Es lógico que en el calor del debate parlamentario se alce la voz, incluso que se descalifique al adversario siempre que no se caiga en el ataque personal ni en el insulto. Lo que resulta a todas luces insoportable es que desde el 1 de junio de 2018 el Congreso de los Diputados se haya convertido en una especie de antro donde los más zafios, los más patanes, los más lerdos se dediquen a gritar, descalificar, insultar, amenazar y despreciar a la ciudadanía, a la que consideran atraerán, dado el desconcierto abundante, con el tremendo guirigay que montan cada vez que hay sesión y que nos incita a muchos a apagar el receptor a las primeras de cambio. No utilizan argumentos, ni siquiera una mínima parte del cerebro que se supone tienen, mucho menos el alma de la gente honrada, la generosidad o la bonhomía que se supone abunda en quienes se dedican a defender el interés general, o sea, el bien común.

El esperpento montado al calor de la votación de la reforma laboral es una muestra de lo que un Parlamento no puede ser

El esperpento montado al calor de la votación de la reforma laboral el pasado día 3 de febrero es una muestra de lo que un Parlamento no puede ser. El Gobierno había pactado una mayoría suficiente para aprobarla con votos de diversos partidos que no formaban parte de la mayoría habitual, hecho condicionado por la negativa de ERC y PNV a votar afirmativamente por no incluir la supremacía del convenio autonómico sobre el estatal. Expuestos pactos y alianzas, el Partido Popular tenía un as en la manga que se las hacía prometer muy felices: Dos de los conjurados muy a su pesar con la reforma, votarían en contra sin que nadie lo supiese hasta el mismo momento de la votación. Así había sucedido con el “tamayazo” de Esperanza Aguirre, así con la moción de censura de Murcia, así debía suceder ahora. Sin embargo, cuando todo estaba atado y bien atado en las alcantarillas, un señor diputado que estaba muy enfermo y por eso no acudió al pleno hasta que sí lo hizo, se equivocó al votar telemáticamente y posibilitó que la reforma se aprobase. Bien, si nauseabunda y corrupta es la maniobra de quienes tienen ese paupérrimo concepto de la democracia, no lo es menos el alborozo de que hicieron gala los directores de la maniobra y sus amigos al creer que la reforma había sido rechazada, pues mostraron un alborozo inusitado y descomunal porque millones de trabajadores continuasen inmersos en la precariedad y la explotación más descarnada, es decir se alegraron del sufrimiento de otros sin el menor recato porque ese sufrimiento suponía derrotar al Gobierno y permitir que la desigualdad siguiese creciendo exponencialmente en España, la patria amada. Los aspavientos de Teodoro García Egea, los ensayados gritos de tongo, la furia de Cuca Gamarra al conocerse el resultado final, así como las incongruencias rabiosas lanzadas por Casado dentro y fuera de España, ponen de manifiesto que hay quienes piensan que el emporcamiento de la política, la mala educación, el insulto y la zafiedad son los únicos medios válidos para llegar al poder sin que sea necesario presentar argumentos, propuestas o razonamientos creíbles y benéficos.

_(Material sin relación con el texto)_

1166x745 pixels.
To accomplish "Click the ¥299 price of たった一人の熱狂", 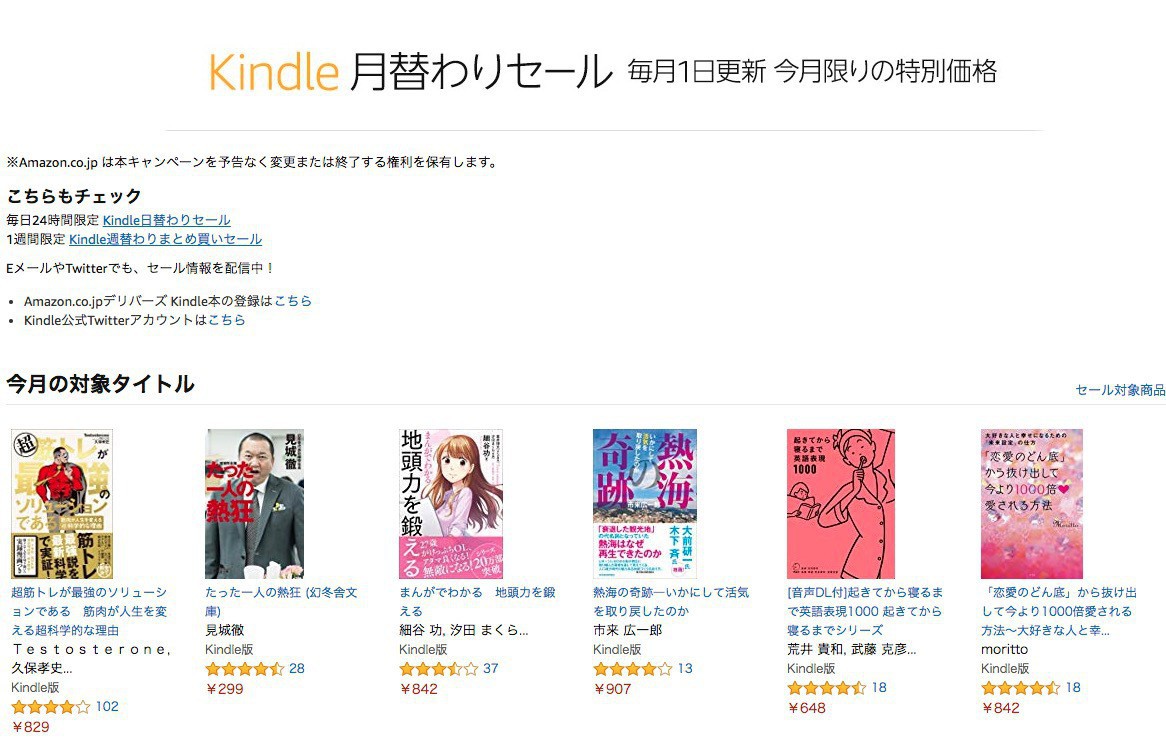I will [225, 689].
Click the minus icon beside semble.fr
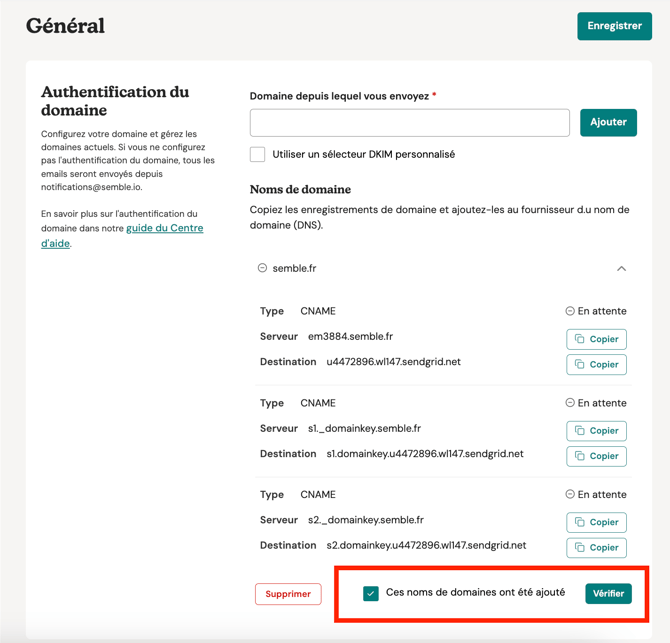This screenshot has height=643, width=670. 262,268
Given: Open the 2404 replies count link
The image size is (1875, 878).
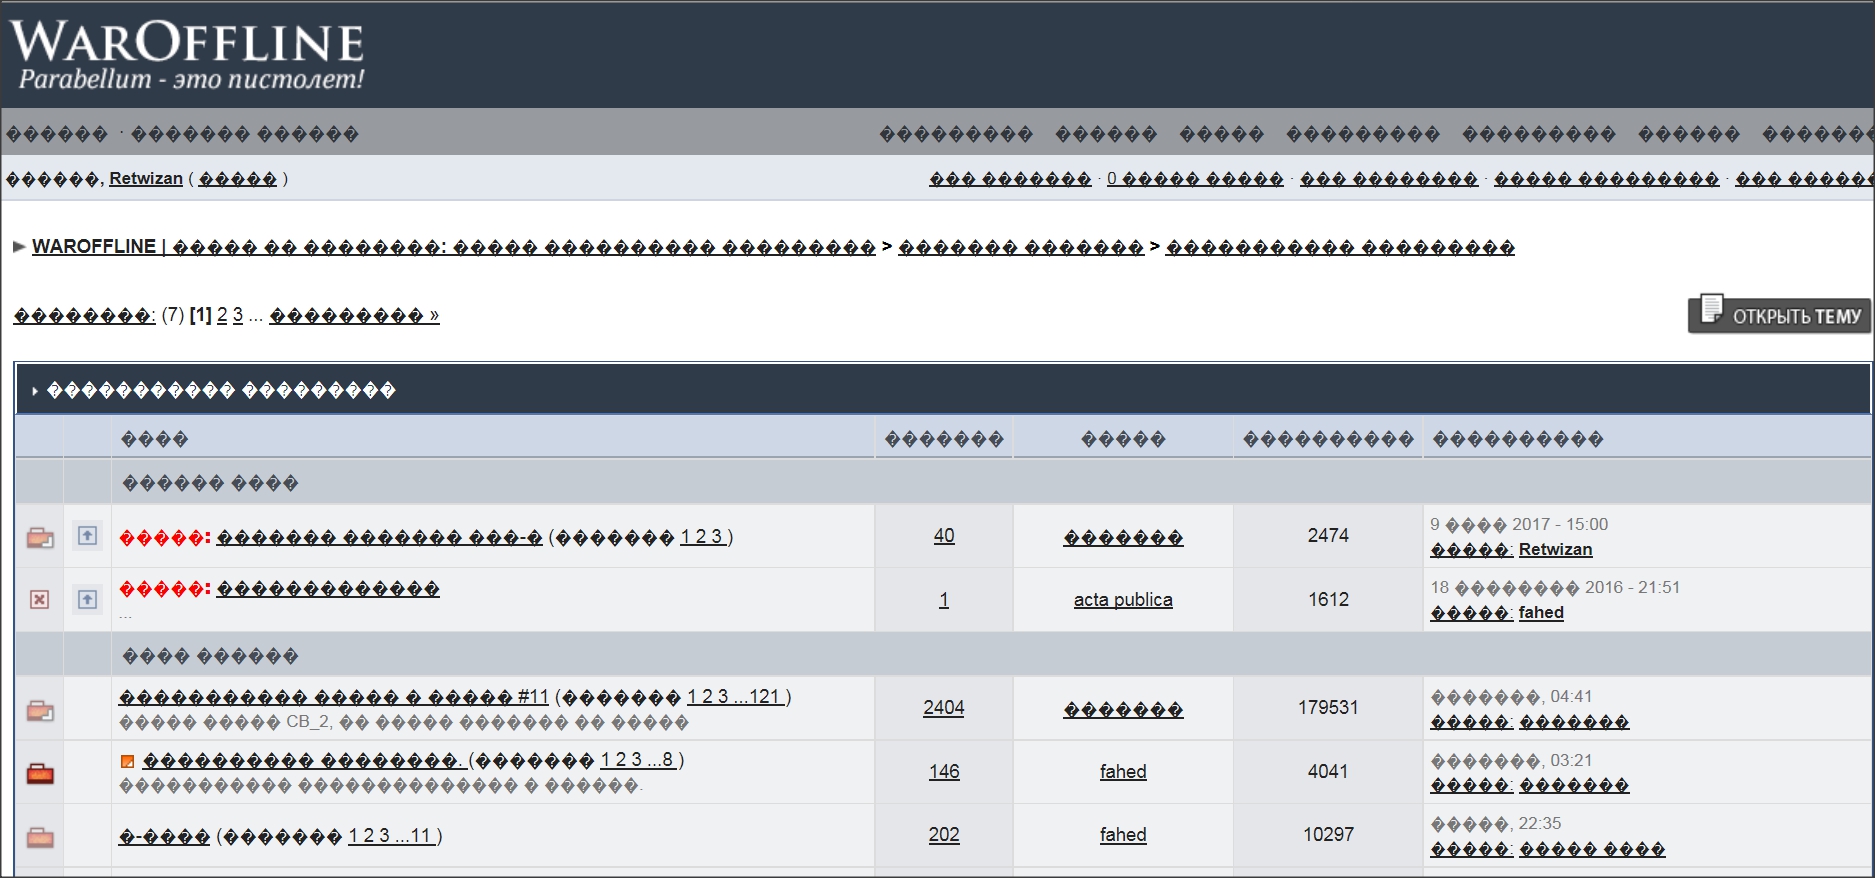Looking at the screenshot, I should (943, 707).
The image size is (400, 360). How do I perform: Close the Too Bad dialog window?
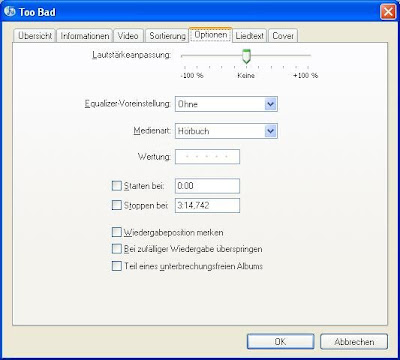(388, 12)
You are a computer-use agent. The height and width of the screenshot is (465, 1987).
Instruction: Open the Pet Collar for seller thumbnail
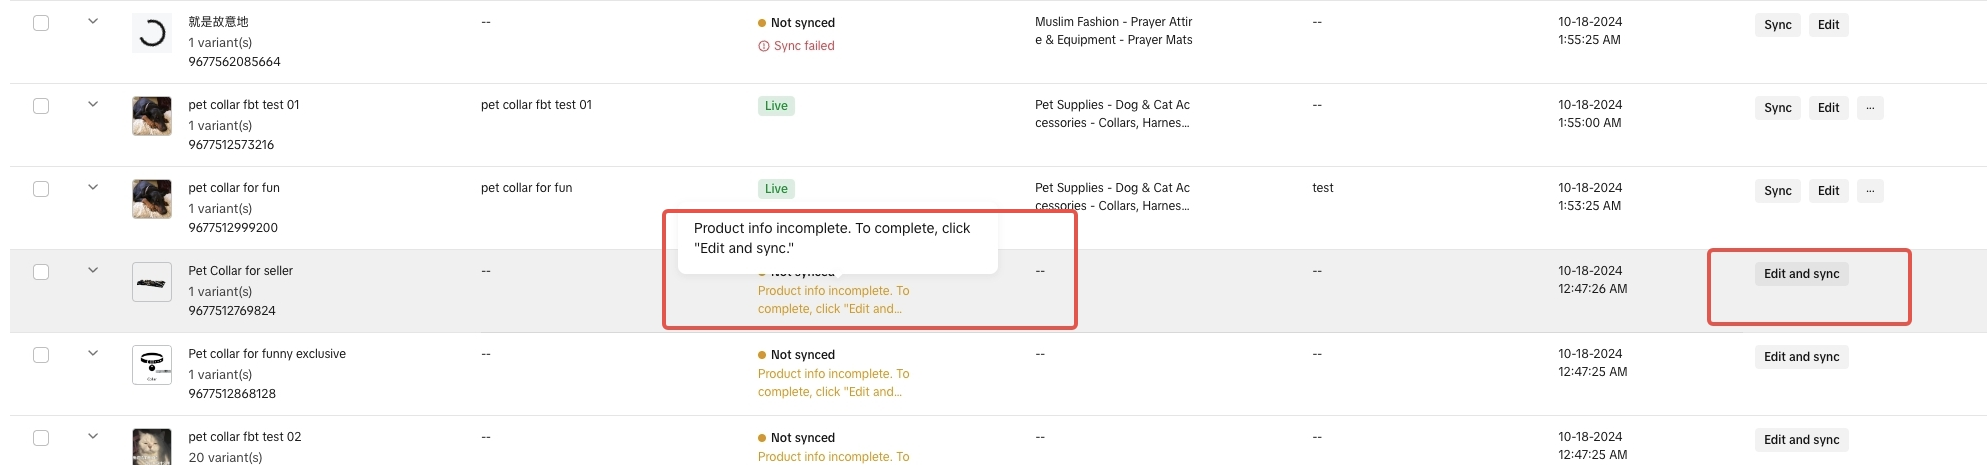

Si eso fuese así, si comportamientos zafios y patanescos dieran alguna vez la llave del poder político -los otros ya los tienen- a quienes así se muestran porque así son, habríamos desandado más de cuarenta años llenos de dificultades pero también de logros. Estaríamos ante el hecho trágico de que nos gobernasen quienes dejaron a nuestros viejos sin asistencia durante la pandemia, quienes tienen decenas de procesamientos por robo al Erario, quienes se sienten orgullosos de la dictadura, quienes están matando Doñana y el Mar Menor, quienes creen, en fin, que unos han venido a este mundo para sufrir y otros, ellos, para gozar a costa de lo que sea.